You know it's funny, I actually found your writeup after doing a Google search for something like this after seeing the same story. I noticed the same thing right away. Obviously the odds of any 2 numbers hitting twice in a row is 1 in 1,000, not 1 in a million. You already know what Day 1's numbers are. You're going to know that number 100% of the time obviously... Thus the odds of whatever number that is hitting again is 1 in 1,000. Good job there AP! :)

Comment from BluesFiddle:
Friday, January 23, 2009 13:58:08


The AP Story is fine. It just depends on what your definition of 'such an occurrence' is.

COMMENT FROM JOE ENOS:
Friday, January 23, 2009 14:07:55


@Brad: Thanks for the comment - I'm glad I'm not the only one who noticed this. @BluesFiddle: It seems pretty clear that their definition of 'such an occurrence' is 'two consecutive days with the same numbers drawn in the same order'. With that definition, odds are 1/1000. I can only think of two other definitions of 'such an occurrence': 1) Two consecutive days where 1-9-6 hit.

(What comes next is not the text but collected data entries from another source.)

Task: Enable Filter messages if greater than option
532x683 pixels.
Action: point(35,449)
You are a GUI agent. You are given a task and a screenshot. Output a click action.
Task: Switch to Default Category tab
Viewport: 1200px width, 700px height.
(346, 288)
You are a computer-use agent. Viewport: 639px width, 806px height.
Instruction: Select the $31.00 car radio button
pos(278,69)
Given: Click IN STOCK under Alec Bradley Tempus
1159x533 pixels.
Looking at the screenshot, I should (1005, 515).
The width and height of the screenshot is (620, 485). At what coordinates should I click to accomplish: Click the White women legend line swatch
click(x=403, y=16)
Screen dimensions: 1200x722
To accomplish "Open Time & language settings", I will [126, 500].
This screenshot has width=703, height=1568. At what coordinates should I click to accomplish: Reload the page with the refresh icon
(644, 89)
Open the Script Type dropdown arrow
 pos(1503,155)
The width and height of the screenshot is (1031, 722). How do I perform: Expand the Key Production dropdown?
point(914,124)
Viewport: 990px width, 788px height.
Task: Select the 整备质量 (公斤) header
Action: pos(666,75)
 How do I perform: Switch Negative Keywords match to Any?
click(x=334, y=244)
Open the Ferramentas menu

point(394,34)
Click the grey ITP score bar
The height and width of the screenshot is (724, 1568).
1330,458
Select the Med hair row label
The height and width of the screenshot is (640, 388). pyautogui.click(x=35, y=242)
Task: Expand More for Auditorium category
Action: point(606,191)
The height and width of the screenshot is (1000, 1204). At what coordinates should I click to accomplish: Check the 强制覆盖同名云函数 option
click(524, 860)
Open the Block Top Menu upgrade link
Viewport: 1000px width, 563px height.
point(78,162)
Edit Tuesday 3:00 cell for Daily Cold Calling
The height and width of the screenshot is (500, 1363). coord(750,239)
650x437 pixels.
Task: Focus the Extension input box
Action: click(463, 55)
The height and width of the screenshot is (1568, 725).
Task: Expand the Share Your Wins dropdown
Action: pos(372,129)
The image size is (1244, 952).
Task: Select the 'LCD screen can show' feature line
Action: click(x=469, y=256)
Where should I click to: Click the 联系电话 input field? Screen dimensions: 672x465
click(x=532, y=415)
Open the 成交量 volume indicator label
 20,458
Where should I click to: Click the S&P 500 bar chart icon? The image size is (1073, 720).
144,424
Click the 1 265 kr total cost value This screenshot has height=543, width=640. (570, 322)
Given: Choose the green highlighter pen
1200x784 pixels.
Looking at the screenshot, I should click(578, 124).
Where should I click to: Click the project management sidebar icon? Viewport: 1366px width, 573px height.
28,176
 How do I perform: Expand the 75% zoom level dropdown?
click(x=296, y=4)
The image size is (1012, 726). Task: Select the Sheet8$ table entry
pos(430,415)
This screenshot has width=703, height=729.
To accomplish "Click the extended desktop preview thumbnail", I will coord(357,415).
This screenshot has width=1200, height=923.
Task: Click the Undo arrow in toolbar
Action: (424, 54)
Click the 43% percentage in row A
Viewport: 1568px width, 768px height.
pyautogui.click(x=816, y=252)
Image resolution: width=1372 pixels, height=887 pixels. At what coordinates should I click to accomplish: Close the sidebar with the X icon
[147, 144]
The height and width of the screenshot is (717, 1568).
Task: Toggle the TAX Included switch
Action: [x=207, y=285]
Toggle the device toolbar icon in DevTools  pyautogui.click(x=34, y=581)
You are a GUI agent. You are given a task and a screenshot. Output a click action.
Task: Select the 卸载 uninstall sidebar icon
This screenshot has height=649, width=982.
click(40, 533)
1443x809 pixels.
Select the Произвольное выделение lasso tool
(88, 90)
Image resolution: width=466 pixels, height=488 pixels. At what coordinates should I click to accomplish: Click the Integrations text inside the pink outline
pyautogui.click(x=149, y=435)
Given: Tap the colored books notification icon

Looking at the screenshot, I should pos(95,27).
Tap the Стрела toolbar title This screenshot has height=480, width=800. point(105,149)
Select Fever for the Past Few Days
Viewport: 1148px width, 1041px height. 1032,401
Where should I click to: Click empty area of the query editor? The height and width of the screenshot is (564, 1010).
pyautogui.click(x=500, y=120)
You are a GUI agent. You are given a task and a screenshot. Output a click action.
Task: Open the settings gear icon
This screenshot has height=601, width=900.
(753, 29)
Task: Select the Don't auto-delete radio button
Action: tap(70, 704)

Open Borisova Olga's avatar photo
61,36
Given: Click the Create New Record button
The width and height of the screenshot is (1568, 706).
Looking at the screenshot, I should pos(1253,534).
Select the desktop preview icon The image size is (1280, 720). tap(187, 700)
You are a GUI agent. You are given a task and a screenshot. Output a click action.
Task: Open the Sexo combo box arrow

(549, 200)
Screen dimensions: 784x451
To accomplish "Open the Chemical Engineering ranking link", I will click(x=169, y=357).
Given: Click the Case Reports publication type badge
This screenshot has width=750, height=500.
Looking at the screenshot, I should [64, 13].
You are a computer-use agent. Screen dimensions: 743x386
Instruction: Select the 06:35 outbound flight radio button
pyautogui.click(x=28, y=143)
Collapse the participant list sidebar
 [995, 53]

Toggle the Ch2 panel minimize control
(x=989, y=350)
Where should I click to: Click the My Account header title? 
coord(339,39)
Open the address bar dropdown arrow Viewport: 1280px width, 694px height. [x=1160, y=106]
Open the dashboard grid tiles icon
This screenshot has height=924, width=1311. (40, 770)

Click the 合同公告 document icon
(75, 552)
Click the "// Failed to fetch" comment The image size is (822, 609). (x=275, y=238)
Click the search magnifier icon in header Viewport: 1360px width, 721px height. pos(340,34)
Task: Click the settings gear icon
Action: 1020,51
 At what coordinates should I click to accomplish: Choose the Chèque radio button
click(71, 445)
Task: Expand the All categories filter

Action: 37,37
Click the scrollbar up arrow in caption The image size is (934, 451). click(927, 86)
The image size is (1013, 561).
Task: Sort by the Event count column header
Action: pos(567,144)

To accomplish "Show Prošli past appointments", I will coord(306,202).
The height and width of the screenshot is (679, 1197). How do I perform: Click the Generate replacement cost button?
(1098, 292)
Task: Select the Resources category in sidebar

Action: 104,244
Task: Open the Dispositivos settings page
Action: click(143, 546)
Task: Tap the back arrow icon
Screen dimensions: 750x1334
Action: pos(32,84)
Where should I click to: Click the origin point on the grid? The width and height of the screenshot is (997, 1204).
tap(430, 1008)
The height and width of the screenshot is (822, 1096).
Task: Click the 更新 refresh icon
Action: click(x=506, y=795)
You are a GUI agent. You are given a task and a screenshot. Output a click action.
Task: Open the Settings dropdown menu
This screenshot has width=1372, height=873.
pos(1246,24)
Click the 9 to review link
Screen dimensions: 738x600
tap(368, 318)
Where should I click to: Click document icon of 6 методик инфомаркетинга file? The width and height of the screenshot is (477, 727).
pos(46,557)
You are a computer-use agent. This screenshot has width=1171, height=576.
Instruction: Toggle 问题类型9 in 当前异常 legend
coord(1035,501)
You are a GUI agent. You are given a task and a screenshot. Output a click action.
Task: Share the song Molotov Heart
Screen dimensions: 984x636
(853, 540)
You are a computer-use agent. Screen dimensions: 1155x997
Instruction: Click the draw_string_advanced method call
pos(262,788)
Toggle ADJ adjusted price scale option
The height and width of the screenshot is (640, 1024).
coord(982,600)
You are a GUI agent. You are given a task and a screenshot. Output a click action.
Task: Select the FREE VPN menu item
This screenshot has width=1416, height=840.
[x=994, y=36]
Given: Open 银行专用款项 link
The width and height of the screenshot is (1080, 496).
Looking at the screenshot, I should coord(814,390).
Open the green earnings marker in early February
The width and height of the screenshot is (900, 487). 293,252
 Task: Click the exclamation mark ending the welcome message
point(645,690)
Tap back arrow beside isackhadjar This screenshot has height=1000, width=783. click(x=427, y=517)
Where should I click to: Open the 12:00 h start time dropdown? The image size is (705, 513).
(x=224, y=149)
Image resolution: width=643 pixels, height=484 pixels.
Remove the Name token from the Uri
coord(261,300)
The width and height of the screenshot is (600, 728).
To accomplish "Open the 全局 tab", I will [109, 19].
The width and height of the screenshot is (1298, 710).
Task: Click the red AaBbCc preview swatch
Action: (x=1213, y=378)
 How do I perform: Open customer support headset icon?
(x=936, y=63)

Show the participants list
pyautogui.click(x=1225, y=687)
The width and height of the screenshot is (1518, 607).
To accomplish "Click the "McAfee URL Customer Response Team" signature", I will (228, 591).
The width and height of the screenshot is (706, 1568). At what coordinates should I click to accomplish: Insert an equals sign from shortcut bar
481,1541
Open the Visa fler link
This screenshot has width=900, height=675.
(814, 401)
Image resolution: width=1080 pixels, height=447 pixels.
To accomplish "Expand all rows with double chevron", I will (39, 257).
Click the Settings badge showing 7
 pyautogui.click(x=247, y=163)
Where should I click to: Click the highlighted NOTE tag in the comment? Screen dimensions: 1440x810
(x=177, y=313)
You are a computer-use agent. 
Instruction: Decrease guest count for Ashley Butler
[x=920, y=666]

But they'd run the same story if the numbers were 8-4-9 instead of 1-9-6, so that isn't it. 2) One individual won the grand prize two consecutive days - not a big deal, since the prize is just $500, but it's still cool for that one person. But even that didn't happen - different people won the prize on the second day. Thanks for the comment though.

Comment from BluesFiddle:
Friday, January 23, 2009 16:00:49


http://www.unl.edu/tcweb/fowler/lotterySimulation/ Simulation using Mathematica (shown in pdf and htm formats). 100,000 pairs of three-digit numbers. 118 occurrences of identical pairs.

COMMENT FROM JOE ENOS:
Friday, January 23, 2009 16:05:03


@BluesFiddle: Thanks for the link. It's a little hard to follow, but it does seem to draw the right conclusions.